PROBLEM DETAILS:
Reproduce the stretch from the line containing "Image resolution: width=727" through the line containing "The height and width of the screenshot is (808, 1436).", substituting "text box" for "input field" and leaving everything else unchanged.

━━━ STORED RECORDS

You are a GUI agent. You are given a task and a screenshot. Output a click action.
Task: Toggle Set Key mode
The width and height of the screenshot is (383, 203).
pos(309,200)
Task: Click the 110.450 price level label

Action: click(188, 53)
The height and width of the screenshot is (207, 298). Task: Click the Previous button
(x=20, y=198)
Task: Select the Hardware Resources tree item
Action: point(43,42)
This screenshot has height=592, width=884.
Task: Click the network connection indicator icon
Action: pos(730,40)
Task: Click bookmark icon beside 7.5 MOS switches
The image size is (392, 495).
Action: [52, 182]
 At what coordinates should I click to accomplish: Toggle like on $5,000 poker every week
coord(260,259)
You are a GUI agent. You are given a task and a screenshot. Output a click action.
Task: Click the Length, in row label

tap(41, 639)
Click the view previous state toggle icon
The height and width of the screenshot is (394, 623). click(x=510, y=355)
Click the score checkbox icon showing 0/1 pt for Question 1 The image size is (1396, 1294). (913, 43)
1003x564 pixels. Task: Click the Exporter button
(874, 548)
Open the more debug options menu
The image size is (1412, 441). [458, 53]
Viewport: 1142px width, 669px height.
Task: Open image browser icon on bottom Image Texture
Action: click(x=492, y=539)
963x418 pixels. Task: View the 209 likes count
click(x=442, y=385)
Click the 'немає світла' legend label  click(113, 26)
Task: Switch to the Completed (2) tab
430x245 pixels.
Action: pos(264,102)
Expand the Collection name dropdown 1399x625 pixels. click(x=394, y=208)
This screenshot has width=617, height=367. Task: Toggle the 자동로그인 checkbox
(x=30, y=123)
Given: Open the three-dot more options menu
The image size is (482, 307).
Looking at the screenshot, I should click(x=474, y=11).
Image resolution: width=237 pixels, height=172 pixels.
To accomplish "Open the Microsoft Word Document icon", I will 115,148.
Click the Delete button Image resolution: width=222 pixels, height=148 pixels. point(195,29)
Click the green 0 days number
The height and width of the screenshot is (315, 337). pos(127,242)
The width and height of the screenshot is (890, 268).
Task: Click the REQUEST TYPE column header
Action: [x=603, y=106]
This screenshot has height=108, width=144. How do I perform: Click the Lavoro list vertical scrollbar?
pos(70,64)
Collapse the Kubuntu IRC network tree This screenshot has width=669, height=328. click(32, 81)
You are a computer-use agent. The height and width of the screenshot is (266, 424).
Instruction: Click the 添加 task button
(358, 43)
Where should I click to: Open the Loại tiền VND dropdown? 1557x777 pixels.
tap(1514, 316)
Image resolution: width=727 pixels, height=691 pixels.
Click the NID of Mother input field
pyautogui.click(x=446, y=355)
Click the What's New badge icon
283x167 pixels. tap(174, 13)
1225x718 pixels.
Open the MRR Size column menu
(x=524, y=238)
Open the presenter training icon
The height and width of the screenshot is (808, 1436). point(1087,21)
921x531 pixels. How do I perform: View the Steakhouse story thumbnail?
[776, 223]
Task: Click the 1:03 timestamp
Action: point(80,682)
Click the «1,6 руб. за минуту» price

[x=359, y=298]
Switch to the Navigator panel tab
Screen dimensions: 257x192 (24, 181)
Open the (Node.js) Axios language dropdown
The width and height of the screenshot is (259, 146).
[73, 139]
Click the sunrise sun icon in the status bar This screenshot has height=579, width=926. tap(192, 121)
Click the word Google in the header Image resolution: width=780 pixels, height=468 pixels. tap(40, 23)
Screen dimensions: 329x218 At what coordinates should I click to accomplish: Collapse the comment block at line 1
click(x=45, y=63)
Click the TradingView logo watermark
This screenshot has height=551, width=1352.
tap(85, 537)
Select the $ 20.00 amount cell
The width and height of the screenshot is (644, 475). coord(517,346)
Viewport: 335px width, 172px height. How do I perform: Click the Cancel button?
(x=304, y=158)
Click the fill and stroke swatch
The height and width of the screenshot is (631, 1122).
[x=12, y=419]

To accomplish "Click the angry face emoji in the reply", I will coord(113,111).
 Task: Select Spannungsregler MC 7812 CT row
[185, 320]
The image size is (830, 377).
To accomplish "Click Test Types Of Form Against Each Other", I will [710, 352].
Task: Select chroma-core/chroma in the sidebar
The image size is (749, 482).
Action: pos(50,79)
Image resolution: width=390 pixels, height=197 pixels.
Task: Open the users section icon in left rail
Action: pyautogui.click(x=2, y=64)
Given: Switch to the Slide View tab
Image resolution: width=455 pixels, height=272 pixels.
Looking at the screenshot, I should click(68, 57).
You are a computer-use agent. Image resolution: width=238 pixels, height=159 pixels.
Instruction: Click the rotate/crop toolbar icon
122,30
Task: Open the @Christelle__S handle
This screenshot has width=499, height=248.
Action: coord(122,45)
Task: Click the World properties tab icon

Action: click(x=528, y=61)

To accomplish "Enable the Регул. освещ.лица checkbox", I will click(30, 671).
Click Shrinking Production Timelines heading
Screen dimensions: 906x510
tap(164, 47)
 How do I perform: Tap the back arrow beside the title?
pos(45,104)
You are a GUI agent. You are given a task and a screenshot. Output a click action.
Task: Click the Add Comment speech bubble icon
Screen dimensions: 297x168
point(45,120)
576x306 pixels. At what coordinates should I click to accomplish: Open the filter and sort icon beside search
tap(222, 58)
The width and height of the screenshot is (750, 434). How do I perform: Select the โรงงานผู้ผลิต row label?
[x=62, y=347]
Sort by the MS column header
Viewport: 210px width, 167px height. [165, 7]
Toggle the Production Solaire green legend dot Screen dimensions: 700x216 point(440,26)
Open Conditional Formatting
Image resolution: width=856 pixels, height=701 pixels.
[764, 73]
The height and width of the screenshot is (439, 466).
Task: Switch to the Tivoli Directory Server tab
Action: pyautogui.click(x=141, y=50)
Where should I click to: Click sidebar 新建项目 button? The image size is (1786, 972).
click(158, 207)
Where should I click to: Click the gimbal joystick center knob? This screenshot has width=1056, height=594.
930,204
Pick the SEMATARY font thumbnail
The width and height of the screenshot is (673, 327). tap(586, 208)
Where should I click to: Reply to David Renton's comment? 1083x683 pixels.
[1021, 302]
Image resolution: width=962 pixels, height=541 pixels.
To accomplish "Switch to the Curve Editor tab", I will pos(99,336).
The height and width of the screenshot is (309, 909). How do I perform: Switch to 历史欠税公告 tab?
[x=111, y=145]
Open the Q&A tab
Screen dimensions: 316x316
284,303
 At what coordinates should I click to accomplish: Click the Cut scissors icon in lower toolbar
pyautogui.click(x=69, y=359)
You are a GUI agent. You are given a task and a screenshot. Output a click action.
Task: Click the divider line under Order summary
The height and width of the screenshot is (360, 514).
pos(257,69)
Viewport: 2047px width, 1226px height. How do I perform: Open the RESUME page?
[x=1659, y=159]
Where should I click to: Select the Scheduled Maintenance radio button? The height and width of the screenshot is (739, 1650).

━━━━━━

EXERCISE ANSWER:
Image resolution: width=727 pixels, height=691 pixels.
Click the NID of Mother text box
pyautogui.click(x=446, y=355)
Click the What's New badge icon
283x167 pixels. tap(174, 13)
1225x718 pixels.
Open the MRR Size column menu
(x=524, y=238)
Open the presenter training icon
The height and width of the screenshot is (808, 1436). point(1087,21)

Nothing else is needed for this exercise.